AS QUATRO FASES DA LUA

ASHES AND DIAMONDS, 1977
Primeira obra-prima. O álbum do “escândalo”, onde June Tabor, purista das puristas, utiliza um sintetizador. Canções “a capella” alternam com arranjos instrumentais belíssimos, como “Now I’m easy”, “The earl of Aboyne” e “Cold and raw”. E “Lisbon”, balada que narra o encontro amoroso, no Renascimento, de uma portuguesa com um marinheiro inglês, no porto de Lisboa. Quarto crescente.

AQABA, 1988
Deslumbrante. Nesta altura já June Tabor passeava a voz e o talento por músicas de outras paragens. É o disco de apresentação de Huw Warren, em quem a cantora descobre o parceiro ideal. A voz parece pairar no éter, criando um ambiente de religiosidade. June cobre-se com o manto da noite. Lua cheia.

AGAINST THE STREAMS, 1994
Juntamente com o anterior “Angel Tiger”, é um álbum de depuração que descobre o ponto de equilíbrio: com um mínimo de meios, o máximo de emoção. Ainda a continuação de um ciclo, eternamente reaberto, de regresso à música tradicional. Uma noite de luar banhada pelo espírito da paz. Quarto minguante.

A QUIET EYE, 2000
Um manto de negrume adensa-se sobre esta voz, cada vez mais grave, de uma das maiores cantoras inglesas vivas. É um disco essencialmente “folk” onde cada balada é transformada num “standard” para a eternidade. Do exotismo “world” de “Pharaoh” ao “tour de force” folky “The writing of Tipperary/It’s a long way to Tipperary”, que recupera os ambientes do fabuloso “Ashes and Diamonds”. Lua nova.


UMA GERAÇÃO NA SOMBRA

SANDY DENNY dominou o panorama das vozes femininas folk em Inglaterra durante uma década, desde a sua estreia discográfica com os Strawbs, em 1967, até ao seu álbum a solo de despedida, “Rendez-Vous”, de 1977. No ano seguinte, uma hemorragia cerebral provocada pela queda de umas escadas na casa de um amigo privou o mundo de uma voz que sempre viveu ensombrada pela tragédia.
            Nestas condições era difícil a qualquer outra cantora folk inglesa, por maiores que fossem as suas capacidades, sobressair na sombra que era todo o espaço que Denny deixava às suas “rivais”. June Tabor faz parte desse grupo de cantoras originárias do circuito folk inglês dos anos 60 que lutava por um lugar ao sol. Curiosamente, o seu primeiro registo discográfico, “Silly Sisters”, surge em 1976, ou seja, numa altura em que a carreira de Denny se aproximava do ocaso e numa união de esforços com Maddy Prior, então nos Steeleye Span, outra das cantoras que também sempre lutara por se destacar do brilho ofuscante da antiga vocalista dos Fairport Convention.
June Tabor e Maddy Prior, ambas consideradas expoentes da folk britânica (não esqueçamos que a competição também foi sempre feroz com a vizinha Irlanda que, em matéria de “marketing”, tem sabido apresentar as suas melhores vozes embaladas com o irrecusável rótulo de “celtic”… não estavam, porém, sozinhas, nesta luta pela emancipação.

Partes do exercício ->
a) No texto sobre June Tabor, explique por que motivo o álbum “Ashes and Diamonds” é apresentado como o álbum do “escândalo”.
b) Dê continuidade ao texto sobre June Tabor a partir da última frase apresentada.

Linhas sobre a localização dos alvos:
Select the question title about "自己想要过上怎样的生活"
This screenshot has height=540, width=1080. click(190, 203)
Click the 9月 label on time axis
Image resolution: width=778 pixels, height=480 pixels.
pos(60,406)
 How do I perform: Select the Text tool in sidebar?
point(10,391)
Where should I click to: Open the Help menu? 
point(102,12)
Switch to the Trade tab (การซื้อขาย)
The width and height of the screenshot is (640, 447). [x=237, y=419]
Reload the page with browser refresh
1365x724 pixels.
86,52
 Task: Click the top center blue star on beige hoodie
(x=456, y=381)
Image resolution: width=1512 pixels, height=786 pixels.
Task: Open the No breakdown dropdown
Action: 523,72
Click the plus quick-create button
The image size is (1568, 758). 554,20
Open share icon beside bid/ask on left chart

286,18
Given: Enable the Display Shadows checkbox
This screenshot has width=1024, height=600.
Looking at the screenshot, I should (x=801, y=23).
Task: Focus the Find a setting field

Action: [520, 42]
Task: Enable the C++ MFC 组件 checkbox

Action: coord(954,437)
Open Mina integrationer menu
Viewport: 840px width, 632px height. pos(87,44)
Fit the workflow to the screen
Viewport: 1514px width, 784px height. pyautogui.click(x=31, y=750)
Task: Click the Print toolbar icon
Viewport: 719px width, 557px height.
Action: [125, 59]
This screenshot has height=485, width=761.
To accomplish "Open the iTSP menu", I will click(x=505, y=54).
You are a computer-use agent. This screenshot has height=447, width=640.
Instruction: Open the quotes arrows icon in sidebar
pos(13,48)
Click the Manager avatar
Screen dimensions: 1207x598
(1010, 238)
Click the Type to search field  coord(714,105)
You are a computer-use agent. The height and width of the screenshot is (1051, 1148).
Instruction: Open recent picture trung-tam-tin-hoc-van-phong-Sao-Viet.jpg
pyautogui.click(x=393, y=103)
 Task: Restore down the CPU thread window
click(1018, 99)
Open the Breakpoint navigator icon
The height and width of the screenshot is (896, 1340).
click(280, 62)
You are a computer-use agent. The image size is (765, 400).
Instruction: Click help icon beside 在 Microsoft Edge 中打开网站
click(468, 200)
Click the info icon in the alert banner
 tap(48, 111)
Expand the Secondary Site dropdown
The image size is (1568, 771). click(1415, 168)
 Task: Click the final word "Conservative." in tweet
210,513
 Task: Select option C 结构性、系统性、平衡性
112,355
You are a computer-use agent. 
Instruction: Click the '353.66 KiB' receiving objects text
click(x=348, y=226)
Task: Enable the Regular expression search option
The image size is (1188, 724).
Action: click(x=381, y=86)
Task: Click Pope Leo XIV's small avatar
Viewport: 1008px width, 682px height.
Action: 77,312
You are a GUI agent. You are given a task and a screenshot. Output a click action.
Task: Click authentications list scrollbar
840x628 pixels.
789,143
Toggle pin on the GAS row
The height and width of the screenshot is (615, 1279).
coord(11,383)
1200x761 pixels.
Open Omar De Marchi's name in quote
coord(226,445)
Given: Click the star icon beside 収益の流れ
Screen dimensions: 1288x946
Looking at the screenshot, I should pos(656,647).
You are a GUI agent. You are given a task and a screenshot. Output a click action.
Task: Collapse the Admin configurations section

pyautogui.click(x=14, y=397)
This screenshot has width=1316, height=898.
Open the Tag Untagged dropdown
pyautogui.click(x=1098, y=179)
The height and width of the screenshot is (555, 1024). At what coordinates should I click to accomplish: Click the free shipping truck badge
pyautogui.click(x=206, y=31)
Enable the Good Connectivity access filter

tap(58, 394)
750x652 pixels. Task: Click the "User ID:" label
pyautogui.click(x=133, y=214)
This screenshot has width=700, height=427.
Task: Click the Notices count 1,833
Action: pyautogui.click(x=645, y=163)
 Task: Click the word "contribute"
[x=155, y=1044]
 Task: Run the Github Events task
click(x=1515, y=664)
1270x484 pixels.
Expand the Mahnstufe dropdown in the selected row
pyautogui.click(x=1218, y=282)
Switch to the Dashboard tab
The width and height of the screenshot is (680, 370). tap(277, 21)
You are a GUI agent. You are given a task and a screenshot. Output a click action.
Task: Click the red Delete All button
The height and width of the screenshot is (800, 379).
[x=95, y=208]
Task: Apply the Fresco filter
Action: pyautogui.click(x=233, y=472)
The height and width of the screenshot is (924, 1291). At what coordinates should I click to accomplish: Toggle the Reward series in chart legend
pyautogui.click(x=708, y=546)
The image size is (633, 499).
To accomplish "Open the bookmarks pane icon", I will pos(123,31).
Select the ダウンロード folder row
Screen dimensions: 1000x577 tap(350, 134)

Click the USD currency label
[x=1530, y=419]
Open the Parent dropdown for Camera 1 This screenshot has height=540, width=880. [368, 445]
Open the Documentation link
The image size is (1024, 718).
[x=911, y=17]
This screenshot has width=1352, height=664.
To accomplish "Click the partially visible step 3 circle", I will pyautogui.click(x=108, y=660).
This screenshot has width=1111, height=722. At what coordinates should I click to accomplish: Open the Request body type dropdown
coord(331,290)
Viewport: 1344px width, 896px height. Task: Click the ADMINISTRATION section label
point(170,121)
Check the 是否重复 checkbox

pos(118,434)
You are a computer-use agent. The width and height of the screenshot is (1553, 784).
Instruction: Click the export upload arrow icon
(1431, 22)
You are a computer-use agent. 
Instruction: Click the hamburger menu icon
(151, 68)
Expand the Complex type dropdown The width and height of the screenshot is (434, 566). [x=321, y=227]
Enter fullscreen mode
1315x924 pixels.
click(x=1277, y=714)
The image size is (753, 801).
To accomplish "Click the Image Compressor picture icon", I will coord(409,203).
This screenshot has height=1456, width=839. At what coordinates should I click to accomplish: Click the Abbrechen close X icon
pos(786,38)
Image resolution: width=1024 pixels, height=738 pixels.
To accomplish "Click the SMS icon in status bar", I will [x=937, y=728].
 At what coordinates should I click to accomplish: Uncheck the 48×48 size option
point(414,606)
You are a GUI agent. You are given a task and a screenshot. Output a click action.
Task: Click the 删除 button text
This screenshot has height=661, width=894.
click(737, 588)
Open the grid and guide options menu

As respostas ->
a) O álbum é apresentado assim porque nele June Tabor, descrita como purista das puristas, utiliza um sintetizador.

b)
Nomes como Jacqui MsShee, dos Pentangle, Shirley Collins, Anne Briggs (uma das mestres de June) ou, mais ligadas ao folkrock, Bridget St. John, Gay Woods (da primeira formação dos Steeleye Span aos quais regressou recentemente), Linda Thompson (ex-mulher de Richard Thompson), Beverley Martyn (ex-mulher de John Martyn) ou Polly Bolton, dos Trees, surgiam com alguma regularidade na página de folk do jornal “Melody Maker”, pela pena de Colin Irwin, mas apenas as duas primeiras, Jacqui e Shirley, conseguiram atravessar de forma ativa e marcante as duas décadas consequentes.
Além destas, havia uma papisa: Norma Waterson, que debutara no seio de uma estranha família de cantores amantes da tradição rural inglesa e das danças “morris”, os The Watersons, hoje reavaliados como a raiz comum. A sai irmã Lal, já falecida, e o seu atual marido, Martin Carthy, o “Dylan inglês”, como lhe chamam, faziam igualmente parte desse coletivo cuja importância nunca é demais destacar.
Mas Norma nunca se preocupou em sair do anonimato. Foi preciso esperar até ao final do milénio para o seu nome ser dignificado, através de dois álbuns a solo que são outras tantas obras-primas da folk, junção perfeita dos veios mais antigos com uma atitude que não poderia ser mais contemporânea: “Norma Waterson” e “The Very Thought of You”, qualquer deles considerado pelo PÚBLICO como dos melhores dos respetivos anos.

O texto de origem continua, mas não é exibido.